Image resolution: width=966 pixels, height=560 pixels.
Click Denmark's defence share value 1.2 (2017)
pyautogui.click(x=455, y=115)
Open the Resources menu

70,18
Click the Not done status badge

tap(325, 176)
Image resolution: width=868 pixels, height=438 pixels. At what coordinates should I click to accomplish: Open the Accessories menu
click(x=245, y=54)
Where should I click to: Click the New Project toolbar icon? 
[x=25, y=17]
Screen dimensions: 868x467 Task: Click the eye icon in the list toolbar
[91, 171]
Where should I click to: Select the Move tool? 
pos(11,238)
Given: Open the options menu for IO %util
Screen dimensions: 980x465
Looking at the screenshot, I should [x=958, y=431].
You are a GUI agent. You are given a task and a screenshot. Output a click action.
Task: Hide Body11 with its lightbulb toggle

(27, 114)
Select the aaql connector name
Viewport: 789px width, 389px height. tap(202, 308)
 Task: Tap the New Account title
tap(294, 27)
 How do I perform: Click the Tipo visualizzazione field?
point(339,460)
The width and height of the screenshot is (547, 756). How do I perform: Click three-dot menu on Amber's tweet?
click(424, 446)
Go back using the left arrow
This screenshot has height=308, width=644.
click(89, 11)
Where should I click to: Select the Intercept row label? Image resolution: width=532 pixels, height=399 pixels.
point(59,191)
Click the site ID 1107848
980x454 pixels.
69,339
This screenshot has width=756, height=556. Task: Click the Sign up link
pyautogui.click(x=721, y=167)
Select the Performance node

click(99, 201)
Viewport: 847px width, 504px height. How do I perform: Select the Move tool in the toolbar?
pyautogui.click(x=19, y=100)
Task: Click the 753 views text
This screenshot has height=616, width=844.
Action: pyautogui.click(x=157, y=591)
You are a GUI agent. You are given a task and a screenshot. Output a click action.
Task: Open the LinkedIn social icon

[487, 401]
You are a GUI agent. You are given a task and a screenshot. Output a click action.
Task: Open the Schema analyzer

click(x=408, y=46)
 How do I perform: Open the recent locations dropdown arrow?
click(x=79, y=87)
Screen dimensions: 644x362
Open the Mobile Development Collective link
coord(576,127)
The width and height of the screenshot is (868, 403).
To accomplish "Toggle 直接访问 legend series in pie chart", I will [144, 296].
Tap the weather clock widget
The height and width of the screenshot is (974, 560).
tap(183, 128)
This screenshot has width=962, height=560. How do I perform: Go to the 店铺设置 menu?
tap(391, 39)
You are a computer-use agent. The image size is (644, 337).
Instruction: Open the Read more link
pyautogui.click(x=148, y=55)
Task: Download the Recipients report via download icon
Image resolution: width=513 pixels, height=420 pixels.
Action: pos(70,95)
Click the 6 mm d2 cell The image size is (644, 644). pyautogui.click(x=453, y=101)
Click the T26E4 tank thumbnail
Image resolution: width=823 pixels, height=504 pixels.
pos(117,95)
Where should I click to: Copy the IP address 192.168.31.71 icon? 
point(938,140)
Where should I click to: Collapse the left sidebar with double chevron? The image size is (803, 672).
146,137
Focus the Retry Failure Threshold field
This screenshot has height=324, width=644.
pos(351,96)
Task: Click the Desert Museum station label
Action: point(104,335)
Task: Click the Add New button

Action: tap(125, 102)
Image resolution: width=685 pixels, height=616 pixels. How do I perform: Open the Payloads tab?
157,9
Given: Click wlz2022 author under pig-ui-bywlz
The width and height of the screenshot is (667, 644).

▬▬▬▬▬▬

Reproduce the part of the material that runs from its first line through the line containing "[x=25, y=17]", both ends included.

◆ Complete answer
Image resolution: width=966 pixels, height=560 pixels.
Click Denmark's defence share value 1.2 (2017)
pyautogui.click(x=455, y=115)
Open the Resources menu

70,18
Click the Not done status badge

tap(325, 176)
Image resolution: width=868 pixels, height=438 pixels. At what coordinates should I click to accomplish: Open the Accessories menu
click(x=245, y=54)
Where should I click to: Click the New Project toolbar icon? 
[x=25, y=17]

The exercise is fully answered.